MySQL — InnoDB cluster
We were planning to use MySQL 8, but at the same time we were evaluating the multi-master cluster model, and we figured out that there is a good possibility to use it.
Group Replication makes the topology eventually synchronous replication (among the nodes belonging to the same group) a reality, whereas the existing MySQL Replication feature is asynchronous (or at most semi-synchronous). Therefore, better high availability guaranties can be provided, because transactions are delivered to all members in the same order (despite being applied at its own pace in each member after being accepted).
Group Replication does this via a distributed state machine with strong coordination among the servers assigned to a group. This communication allows the servers to coordinate replication automatically within the group. More specific, groups maintain membership so that the data replication among the servers is always consistent at any point in time. Even if servers are removed from the group, when they are added, the consistency is initiated automatically. Further, there is also a failure detection mechanism for servers that go offline or become unreachable. Figure on the side shows how you would use Group Replication with our applications to achieve high availability.
It is designed to make high availability easier to setup, use, and maintain. InnoDB Cluster works with the X AdminAPI via the MySQL Shell and the Admin API, Group Replication, and the MySQL Router to take high availability and read scalability to a new level. That is, it combines new features in InnoDB for cloning data with Group Replication and the MySQL Shell and MySQL Router to provide a new way to setup and manage high availability.
- The cluster is setup with a single primary (think master in standard replication parlance), which is the target for all write (updates).
- Multiple secondary servers (slaves) maintain replicas of the data, which can be read from and thus enable reading data without burdening the primary thus enabling read out scalability (but all servers participate in consensus and coordination).

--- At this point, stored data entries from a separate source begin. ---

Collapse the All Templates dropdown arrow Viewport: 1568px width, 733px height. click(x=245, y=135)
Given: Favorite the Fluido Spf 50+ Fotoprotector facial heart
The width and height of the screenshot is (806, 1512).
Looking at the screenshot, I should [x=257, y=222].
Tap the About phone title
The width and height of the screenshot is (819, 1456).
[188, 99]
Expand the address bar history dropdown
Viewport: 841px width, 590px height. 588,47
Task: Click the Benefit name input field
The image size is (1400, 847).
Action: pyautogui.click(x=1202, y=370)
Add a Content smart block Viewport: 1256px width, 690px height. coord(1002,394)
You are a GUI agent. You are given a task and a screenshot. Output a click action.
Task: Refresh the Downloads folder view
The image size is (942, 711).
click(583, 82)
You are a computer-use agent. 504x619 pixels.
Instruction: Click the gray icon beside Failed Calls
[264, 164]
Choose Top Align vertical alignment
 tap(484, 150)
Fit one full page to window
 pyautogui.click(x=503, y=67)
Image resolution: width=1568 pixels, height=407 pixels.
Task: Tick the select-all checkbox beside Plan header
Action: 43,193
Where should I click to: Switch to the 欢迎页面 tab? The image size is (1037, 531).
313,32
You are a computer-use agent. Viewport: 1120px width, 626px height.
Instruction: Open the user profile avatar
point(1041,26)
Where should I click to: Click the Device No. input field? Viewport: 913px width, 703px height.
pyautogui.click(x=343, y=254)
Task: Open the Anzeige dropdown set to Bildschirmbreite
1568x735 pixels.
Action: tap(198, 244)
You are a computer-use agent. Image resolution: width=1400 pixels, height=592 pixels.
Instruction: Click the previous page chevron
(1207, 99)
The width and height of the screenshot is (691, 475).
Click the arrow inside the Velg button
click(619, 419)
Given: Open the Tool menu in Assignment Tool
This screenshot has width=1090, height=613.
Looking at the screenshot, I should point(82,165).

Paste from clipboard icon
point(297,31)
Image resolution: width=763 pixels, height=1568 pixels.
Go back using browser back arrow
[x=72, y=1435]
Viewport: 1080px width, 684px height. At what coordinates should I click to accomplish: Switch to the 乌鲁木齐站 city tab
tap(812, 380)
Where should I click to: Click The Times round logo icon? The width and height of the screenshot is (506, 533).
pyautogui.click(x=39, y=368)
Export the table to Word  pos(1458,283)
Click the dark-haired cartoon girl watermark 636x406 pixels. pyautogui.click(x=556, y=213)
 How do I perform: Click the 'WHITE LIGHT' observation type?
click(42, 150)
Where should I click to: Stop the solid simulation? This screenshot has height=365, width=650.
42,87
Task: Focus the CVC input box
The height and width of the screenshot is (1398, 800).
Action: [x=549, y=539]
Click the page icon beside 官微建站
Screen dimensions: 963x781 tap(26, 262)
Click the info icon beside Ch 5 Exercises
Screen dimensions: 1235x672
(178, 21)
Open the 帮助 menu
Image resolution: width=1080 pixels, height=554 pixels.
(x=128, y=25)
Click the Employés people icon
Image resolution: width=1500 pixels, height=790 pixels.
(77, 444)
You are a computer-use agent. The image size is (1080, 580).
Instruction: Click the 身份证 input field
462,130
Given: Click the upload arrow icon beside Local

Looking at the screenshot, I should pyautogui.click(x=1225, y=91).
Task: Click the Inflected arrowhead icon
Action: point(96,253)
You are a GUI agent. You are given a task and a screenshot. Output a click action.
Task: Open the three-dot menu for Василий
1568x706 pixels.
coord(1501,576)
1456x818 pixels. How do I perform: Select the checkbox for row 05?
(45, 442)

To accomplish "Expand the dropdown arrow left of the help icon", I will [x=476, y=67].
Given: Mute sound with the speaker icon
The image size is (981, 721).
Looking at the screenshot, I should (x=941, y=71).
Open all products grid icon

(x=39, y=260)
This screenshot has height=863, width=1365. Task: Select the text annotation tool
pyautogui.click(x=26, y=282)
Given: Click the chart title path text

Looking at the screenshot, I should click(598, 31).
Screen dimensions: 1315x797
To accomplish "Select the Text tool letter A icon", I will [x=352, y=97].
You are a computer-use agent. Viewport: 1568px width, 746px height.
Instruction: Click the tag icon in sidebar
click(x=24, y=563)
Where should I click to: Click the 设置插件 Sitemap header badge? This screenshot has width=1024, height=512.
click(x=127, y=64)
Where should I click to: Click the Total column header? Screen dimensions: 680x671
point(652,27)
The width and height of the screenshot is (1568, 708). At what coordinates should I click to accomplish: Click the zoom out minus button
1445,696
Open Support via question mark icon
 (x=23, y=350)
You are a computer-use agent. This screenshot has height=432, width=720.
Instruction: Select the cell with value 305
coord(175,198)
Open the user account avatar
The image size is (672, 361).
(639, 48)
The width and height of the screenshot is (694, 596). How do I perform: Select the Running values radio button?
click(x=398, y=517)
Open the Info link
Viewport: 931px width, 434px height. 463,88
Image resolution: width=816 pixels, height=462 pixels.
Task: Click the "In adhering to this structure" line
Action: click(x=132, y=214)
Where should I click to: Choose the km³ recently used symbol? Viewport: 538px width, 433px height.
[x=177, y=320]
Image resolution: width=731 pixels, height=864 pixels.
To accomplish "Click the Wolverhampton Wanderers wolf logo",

- The incorporation of Group Replication means the cluster is fault tolerant and group membership is managed automatically.
- The MySQL router caches the metadata of the InnoDB Cluster and performs high availability routing to the MySQL server instances making it easier to write applications to interact with the cluster.
As this cluster provided us with better scalability and fault tolerance we decided to go with InnoDB cluster instead of single master multiple slaves setup.
DB modeling highlights
- Every tenant will have their own schema, most likely similar or may be different based on need
- For now, there will be 3 DB schemas
- Master — Contains tenant & clients
- Myntra — All Myntra consumers
- INSIDE — Logistics, Warehouse, Sellers and all internal users
- Single user table to fetch user details
- User credentials — One sided hashed
- Social links as separate table — might deprecate in future & not required in user profile requirement
- Image records — moving from Cassandra to here in MySQL and serving on demand
- Email, Phone & Social archive tables
- URT — to maintain multi-request transactions at database levels
- Recovery request — For recovering accounts
Answering some of the whys for DB Schema
- Why single user table?
To get user account data, it used to take a couple of joins getting the data, phone, email, profile data, image data, etc, this used to drop the performance a lot.
With this model we were never able to scale Access APIs and always reached into DB bottleneck. But with single user table, the main profile data (FirstName, LastName, Gender, Email, Phone, RegistrationOn) is available in single query, thus drastically improving the performance.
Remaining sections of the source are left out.